Quand verrons-nous les étoiles?

Dans ce ciel 

Parfumé de noirceur

Oh, microbe 

Dis-nous 

Offre-nous cette illumination

Dans notre vie 

Offre-nous le début 

D’un horizon nouveau 

Offre-nous cette chance 

Nous t’en remercierons

Un jour 

Je ne sais pas 

Encore comment 

Mais nous le ferons 

Promis 

Sandrine, 17 ans, Shawinigan.


La casse

Bouche cousue, oreilles tendues

J’assimile les missiles qui m’assaillent

Qui sans tact attaquent : de vérité,

De faits, d’information, de formations

Voilà une belle rébellion

Ça prend forme follement et affole

Ça bouille et grouille

Puis ça casse…

Le temps stoppe, la confusion règne

L’opportuniste pille, les murs saignent

Discours muet? Action sans intention?

La conclusion semble privée de raison

Le sentiment d’impuissance est fort

Mais pour qui?

Pour le commun des morts

Tels ces mortels qui crient

NoixZette, 22 ans, Saint-Hyacinthe.


Ça va passer

Il y a des mots puissants qui ne sont pas rassurants 

Quand ça arrive, on se demande comment faire

Car c’est la première fois.

Il y a des personnes qui décrivent la situation avec de la haine ou de la peine
Parce que ça coule dans leurs veines. 

Il y a d’autres personnes qui saisissent l’occasion

Pour apprendre de nouveaux trucs, mais toujours avec précaution.

Moi, j’ai vécu ça comme si je faisais de la prison à domicile

Mais la différence, c’est que j’ai internet 

Et j’ai de quoi m’occuper.

C’est dur de rester enfermé 24h sur 24h

Je suis une personne qui a besoin de bouger 

J’ai réussi à survivre au confinement.

Des fois, je me dis que ça ne va jamais se terminer

Puis je remets mes pensées en place 

Et je me dis ça va passer.

Zélenski, 12 ans, Montréal.


Quarantaine

Quand je mangeais avec ma famille

Quelqu’un d’autre mourait de faim

Quand je dormais dans ma chambre

Quelqu’un d’autre était allongé sur un carton

Quand j’avais un écran devant moi

Quelqu’un d’autre avait des problèmes devant lui

Quand j’ai ri avec ma famille

Quelqu’un d’autre a perdu sa famille

Quand j’étais chez moi en ayant peur du coronavirus

Quelqu’un d’autre travaillait sans penser au coronavirus

Quand j’ai fait mes cours en ligne

Quelqu’un d’autre n’avait pas l’argent pour un laptop ou l’internet.

Fatema Jafari, 14 ans, Sherbrooke.


Le cirque de ma vie

Je maîtrise l’art de disparaître à la perfection
Je m’éclipse dans le néant
Alors que la foule applaudit
Ma destruction est un spectacle auquel tous assistent sans avoir acheté de billet
Je jongle avec des anneaux de feu et l’on m’envoie des fleurs
Je marche sur un fil
Sous le regard ahuri des spectateurs qui en demandent toujours plus
Je me nourris de leur admiration
J’en fais ma plus grande réussite
J’ai le ventre vide, mais des fleurs plein les mains

Julie, 19 ans, Québec.


Questions sans réponse

On te dit souvent :

Quand tu ne trouves pas ta clé,

Sors par une autre porte.

Et va penser là où sont cachées tes réponses.
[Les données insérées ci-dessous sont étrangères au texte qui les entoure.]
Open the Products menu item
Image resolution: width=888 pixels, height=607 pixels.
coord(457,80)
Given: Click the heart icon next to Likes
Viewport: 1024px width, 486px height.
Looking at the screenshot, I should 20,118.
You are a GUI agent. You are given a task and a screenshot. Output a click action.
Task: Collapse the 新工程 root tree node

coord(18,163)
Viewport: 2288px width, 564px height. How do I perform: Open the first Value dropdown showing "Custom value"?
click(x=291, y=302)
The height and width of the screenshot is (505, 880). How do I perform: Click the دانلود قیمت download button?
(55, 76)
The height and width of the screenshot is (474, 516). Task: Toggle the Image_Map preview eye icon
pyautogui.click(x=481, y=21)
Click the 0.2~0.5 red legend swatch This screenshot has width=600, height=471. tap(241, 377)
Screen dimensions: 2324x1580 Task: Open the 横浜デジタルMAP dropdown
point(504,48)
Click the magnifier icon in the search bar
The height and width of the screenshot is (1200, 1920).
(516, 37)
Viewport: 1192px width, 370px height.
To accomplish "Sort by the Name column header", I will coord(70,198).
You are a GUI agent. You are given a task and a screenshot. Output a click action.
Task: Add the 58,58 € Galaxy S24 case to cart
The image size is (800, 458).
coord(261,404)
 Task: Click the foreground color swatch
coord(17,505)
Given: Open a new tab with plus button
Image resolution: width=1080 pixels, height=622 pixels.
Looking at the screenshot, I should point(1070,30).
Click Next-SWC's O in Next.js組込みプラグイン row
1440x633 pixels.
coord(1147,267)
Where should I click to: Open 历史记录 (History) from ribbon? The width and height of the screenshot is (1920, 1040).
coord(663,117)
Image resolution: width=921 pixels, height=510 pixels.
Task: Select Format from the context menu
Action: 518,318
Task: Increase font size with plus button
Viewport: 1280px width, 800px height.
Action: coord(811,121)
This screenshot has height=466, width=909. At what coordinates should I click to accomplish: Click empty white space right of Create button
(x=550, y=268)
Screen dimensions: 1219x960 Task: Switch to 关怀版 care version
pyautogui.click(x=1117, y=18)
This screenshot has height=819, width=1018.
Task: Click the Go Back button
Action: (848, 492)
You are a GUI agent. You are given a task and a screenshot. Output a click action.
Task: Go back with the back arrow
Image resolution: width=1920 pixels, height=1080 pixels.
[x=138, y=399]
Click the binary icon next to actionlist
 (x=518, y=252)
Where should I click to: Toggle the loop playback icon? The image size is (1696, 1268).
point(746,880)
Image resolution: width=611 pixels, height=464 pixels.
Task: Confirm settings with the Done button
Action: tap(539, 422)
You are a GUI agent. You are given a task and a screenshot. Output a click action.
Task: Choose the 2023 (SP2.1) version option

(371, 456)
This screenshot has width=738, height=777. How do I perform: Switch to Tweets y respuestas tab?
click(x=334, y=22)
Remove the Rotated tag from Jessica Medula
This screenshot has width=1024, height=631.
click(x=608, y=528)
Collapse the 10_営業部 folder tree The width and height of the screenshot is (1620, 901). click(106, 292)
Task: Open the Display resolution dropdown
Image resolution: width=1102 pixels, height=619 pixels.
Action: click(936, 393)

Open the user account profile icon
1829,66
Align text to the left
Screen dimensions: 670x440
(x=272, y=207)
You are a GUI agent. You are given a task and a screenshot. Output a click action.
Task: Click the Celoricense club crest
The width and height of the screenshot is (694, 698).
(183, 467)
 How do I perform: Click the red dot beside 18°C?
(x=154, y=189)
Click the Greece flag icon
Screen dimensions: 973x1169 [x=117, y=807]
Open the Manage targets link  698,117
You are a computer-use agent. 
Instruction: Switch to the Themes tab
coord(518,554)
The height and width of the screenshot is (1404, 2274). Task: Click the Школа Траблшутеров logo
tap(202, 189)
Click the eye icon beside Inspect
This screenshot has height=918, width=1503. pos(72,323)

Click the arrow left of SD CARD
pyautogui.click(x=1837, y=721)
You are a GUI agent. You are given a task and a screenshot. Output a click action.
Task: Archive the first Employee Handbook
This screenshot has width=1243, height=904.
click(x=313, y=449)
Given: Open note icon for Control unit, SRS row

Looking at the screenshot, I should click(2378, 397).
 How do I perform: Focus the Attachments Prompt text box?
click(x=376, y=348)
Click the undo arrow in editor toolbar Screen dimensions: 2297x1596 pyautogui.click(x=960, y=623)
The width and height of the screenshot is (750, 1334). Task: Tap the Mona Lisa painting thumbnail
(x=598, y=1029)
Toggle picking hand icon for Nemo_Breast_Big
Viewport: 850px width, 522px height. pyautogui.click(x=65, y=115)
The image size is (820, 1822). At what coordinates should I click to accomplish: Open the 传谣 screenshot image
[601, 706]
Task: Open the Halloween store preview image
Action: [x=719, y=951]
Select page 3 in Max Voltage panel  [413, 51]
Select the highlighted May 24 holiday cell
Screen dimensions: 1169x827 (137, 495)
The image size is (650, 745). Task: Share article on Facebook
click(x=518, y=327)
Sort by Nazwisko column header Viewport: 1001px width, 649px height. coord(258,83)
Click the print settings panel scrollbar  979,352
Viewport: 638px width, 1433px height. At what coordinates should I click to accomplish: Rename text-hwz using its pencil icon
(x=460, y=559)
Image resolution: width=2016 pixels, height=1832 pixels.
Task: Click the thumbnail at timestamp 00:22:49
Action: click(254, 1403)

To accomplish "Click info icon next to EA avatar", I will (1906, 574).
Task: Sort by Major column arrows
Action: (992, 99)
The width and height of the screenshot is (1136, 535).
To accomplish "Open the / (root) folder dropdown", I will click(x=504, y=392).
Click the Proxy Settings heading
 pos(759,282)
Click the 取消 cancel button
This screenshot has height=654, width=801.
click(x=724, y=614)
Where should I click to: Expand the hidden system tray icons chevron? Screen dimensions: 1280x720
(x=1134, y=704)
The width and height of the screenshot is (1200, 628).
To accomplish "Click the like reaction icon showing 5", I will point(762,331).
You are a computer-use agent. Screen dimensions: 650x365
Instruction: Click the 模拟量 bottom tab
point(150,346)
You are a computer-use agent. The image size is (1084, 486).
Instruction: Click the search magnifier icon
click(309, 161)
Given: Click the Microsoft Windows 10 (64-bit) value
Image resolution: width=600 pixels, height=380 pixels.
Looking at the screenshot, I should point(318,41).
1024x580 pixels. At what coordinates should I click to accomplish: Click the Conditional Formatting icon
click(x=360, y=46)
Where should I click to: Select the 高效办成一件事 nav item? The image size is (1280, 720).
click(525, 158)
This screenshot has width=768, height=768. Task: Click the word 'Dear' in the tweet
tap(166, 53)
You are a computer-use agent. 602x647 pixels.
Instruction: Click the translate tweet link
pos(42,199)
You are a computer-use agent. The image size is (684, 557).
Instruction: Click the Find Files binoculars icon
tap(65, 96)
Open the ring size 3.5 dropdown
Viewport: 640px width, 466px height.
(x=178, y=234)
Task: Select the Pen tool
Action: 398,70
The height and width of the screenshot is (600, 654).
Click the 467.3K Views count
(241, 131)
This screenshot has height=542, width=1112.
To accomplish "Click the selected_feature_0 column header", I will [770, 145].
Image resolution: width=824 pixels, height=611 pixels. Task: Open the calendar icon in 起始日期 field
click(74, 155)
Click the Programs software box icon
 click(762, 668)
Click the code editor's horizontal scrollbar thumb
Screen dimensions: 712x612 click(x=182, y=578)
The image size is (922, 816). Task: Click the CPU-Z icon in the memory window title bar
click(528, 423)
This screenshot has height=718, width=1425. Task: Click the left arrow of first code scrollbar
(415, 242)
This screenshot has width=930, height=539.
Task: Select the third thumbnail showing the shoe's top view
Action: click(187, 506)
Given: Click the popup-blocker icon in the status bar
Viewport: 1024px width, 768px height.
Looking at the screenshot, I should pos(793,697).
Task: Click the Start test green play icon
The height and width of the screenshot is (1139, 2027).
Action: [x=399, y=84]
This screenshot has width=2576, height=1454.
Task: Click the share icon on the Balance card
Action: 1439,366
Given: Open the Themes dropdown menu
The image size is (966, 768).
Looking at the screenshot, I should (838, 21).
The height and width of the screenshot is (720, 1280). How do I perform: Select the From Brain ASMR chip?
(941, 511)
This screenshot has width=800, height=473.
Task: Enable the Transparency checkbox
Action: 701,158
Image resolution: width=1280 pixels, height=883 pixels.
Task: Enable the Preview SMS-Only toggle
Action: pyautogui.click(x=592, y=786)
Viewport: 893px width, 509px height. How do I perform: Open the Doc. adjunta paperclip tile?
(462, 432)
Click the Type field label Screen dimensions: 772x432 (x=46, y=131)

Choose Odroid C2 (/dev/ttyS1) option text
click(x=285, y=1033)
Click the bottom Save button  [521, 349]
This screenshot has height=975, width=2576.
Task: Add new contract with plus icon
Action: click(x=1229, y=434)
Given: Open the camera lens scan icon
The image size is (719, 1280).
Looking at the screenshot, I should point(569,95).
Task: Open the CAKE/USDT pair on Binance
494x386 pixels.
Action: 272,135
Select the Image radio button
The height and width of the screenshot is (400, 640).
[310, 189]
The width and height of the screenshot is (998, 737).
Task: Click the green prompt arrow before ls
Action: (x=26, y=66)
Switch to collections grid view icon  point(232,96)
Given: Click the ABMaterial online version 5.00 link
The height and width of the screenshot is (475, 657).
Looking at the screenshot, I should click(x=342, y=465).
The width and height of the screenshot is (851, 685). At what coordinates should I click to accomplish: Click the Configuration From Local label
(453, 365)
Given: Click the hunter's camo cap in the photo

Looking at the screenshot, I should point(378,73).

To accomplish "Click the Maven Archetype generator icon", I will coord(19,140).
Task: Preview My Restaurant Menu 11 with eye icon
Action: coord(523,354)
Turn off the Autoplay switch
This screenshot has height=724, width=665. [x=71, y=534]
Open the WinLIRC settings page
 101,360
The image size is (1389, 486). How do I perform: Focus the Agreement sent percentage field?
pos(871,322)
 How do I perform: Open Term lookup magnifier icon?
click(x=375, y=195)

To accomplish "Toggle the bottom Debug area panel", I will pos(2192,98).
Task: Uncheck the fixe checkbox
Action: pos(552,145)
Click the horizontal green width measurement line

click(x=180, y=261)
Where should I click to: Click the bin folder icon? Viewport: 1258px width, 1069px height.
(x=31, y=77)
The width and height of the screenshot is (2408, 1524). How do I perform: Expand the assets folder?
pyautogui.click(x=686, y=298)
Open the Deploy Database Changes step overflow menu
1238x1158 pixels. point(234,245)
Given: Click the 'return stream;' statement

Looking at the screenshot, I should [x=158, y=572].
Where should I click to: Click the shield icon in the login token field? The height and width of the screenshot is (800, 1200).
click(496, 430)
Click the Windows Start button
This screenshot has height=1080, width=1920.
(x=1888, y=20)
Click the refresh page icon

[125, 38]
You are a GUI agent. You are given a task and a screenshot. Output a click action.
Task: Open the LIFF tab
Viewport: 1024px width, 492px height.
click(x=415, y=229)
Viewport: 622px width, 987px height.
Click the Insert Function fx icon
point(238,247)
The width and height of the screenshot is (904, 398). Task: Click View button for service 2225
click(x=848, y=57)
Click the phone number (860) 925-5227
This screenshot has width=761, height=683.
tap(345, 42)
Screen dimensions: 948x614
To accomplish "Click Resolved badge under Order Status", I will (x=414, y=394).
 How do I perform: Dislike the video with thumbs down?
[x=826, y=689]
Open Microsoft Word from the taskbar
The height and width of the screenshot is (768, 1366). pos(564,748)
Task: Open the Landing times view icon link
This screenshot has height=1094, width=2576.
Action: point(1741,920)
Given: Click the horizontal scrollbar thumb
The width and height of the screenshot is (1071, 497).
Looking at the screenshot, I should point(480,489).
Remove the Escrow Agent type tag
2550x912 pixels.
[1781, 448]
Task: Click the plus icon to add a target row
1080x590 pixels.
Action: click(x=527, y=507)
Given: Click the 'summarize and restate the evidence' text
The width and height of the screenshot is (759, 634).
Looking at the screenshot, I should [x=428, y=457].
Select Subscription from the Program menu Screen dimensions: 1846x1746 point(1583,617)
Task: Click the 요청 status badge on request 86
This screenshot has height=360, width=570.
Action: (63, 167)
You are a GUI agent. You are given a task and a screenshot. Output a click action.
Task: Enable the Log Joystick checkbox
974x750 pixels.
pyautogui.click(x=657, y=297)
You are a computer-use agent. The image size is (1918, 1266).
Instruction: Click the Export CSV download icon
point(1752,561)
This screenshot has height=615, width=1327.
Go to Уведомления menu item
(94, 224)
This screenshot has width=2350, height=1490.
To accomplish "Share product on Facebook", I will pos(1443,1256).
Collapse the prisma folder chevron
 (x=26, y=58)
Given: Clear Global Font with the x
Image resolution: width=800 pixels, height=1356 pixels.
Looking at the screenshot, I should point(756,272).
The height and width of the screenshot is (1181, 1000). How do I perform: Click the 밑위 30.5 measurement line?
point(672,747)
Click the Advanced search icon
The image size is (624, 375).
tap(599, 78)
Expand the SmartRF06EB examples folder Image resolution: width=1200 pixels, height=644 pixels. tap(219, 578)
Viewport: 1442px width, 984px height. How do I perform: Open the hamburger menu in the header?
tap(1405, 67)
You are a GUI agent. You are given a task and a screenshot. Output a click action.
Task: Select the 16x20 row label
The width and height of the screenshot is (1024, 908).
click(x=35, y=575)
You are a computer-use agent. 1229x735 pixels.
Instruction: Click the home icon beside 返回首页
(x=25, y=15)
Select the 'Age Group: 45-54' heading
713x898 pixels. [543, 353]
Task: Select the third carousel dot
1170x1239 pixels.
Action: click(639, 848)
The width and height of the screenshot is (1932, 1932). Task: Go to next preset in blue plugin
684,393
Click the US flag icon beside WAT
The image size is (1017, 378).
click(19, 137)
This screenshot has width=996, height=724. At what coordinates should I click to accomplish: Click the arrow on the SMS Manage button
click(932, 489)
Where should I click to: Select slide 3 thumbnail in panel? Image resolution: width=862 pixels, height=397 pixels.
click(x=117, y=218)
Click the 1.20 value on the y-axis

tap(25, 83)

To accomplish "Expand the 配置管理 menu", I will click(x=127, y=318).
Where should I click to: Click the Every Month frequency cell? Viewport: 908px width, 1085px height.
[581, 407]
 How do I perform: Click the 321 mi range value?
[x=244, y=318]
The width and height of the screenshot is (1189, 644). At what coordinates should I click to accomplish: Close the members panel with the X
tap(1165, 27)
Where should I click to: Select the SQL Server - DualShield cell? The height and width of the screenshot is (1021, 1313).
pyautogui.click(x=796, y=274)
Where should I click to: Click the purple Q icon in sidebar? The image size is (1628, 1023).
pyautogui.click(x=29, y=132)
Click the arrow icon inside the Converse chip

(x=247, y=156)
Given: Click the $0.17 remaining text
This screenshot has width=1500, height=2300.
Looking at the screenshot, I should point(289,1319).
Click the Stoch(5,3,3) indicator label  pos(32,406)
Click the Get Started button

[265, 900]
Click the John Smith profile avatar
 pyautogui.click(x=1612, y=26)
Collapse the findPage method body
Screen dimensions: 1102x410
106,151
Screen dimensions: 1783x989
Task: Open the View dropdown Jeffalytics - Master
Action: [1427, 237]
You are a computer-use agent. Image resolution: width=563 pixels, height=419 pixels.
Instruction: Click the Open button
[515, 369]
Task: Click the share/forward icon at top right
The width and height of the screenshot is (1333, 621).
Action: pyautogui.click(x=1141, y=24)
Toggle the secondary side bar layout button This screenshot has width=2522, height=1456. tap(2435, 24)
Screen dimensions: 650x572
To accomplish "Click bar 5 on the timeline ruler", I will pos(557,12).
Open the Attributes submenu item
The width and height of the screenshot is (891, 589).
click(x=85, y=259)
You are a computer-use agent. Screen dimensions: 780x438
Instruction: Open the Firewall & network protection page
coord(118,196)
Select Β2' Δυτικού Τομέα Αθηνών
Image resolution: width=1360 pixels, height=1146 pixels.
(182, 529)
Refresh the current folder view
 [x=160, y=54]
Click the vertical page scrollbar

Mais que se passe-t-il s’il n’y a pas d’autres portes?

Que se passe-t-il si on a volé ta porte?

Que fais-tu?

Que fais-tu quand tes clés s’envolent?

Que fais-tu quand tes portes se ferment?

Comment je sais?

Comment je sais si mes clés vont redescendre?

Comment je sais si mes portes vont se rouvrir?

J’attends?

Et si oui, pour combien de temps?

Combien de temps dois-je attendre pour que mes clés redescendent?

Combien de temps dois-je attendre pour que ma porte s’ouvre?

Valentina, 13 ans, Sherbrooke.


La tempête

Le confinement… un moment où nous nous sommes tous mis à chercher qui nous étions vraiment. Un moment où, emprisonnés en eux-mêmes, plusieurs ont perdu leur point d’ancrage.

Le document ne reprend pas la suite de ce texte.